In this situation, 1.85 + 2.2 > 4.12, the player has a marginal success probability of stealing this base- all other variables considered. If the players speed time is anything over 4.12 s in this situation, it may not be worth the risk of stealing the base and other methods (bunting, hit-and-run, etc.) may become a better option.

So, how do we collect the data and what does it tell us?

ST= set up an orange cone on first base that is equal to the general lead a player should take on first base. Have the player position is right foot even with the cone at the start. When the player is ready, have him make a steal attempt. You will have a stop watch and start the timer when he makes his first move toward 2nd base. The times should be recorded in a notebook and be available at all games as reference. Anything 3.75 s or less at the high school level is good and will likely result in a successful steal attempt of 2nd base on most pitchers/catchers. Times of 3.3-3.4s should have the open steal option as few catchers/pitchers can beat this time. Instead pitchers will vary their looks and throws to first to slow this runner down.

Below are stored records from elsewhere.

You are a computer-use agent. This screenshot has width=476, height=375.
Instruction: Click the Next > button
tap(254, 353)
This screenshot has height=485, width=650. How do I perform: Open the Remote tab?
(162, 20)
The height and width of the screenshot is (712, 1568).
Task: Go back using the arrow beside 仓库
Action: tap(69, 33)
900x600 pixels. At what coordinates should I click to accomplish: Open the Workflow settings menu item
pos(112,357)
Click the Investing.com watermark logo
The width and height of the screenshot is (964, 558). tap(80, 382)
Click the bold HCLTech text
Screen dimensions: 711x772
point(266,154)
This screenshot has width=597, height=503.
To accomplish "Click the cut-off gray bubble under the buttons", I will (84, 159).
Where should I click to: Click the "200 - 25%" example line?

As with your players, it is a good idea to chart the same times for your opponents during the game. Attempt to get data on the opponents runners as it will be valuable in your own defensive strategy.

PD= this data is collected when the pitcher is in the stretch position. After his hands come set, he will make a move toward home plate to deliver the ball. As soon as he starts the move toward home plate, you start the stop watch. When the ball reaches the catchers glove, you stop the stop watch. The time is charted during a game to evaluate delivery times of different pitches i.e. fastball, curve ball, change up, etc. This is done during the game and communicated to the players and coaches. Anything 1.65s or slower is a prime candidate to steal on. Most pitchers don't understand their own delivery speed and thus may aid your steal attempt by being slow to the plate. When you begin to advance bases, the pitcher will likely respond by hurrying his move to the plate, thus disrupting his rhythm. This will give the offensive team the advantage.

Don't forget to acquire this data for your pitchers. Having an understanding of your pitchers delivery times and subsequent vulnerability to the steal will be valuable in your own defensive strategy.

POP= the catchers ability to throw runners out is a valuable defensive tool. The POP time for catchers communicates the ability of a catcher to receive the throw from the pitcher and transition his body into throwing position, as well as the strength of his throwing arm. The POP time is collected by starting the stop watch when the ball hits the catchers glove and is stopped when the ball hits the glove of the player receiving the throw at 2nd base. A good high school and college POP time is 2.2s or less to 2nd base.

Gather the same POP data on your teams catcher as it will be valuable to your own defensive strategy.

When you get a complete picture on the pitchers delivery time to the plate combined with the catchers POP time to second, and compare this information to your individual players steal time you are in a good position to evaluate the risk of having a successful steal attempt.

Coaches, carry a stop watch to every game and practice. Charting this information for your offense and defense will improve your ability to make decisions that can impact the games outcome.